Task directions: Reproduce each of the lines below word for word, without changing anything.

Data to process:

....................

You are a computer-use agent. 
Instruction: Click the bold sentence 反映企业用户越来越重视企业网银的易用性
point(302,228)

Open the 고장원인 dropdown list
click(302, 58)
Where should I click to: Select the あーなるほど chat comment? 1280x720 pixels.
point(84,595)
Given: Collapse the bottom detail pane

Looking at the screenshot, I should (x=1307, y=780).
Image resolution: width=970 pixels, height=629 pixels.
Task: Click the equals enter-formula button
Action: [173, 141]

....................

Response to the task:
You are a computer-use agent. 
Instruction: Click the bold sentence 反映企业用户越来越重视企业网银的易用性
point(302,228)

Open the 고장원인 dropdown list
click(302, 58)
Where should I click to: Select the あーなるほど chat comment? 1280x720 pixels.
point(84,595)
Given: Collapse the bottom detail pane

Looking at the screenshot, I should (x=1307, y=780).
Image resolution: width=970 pixels, height=629 pixels.
Task: Click the equals enter-formula button
Action: [173, 141]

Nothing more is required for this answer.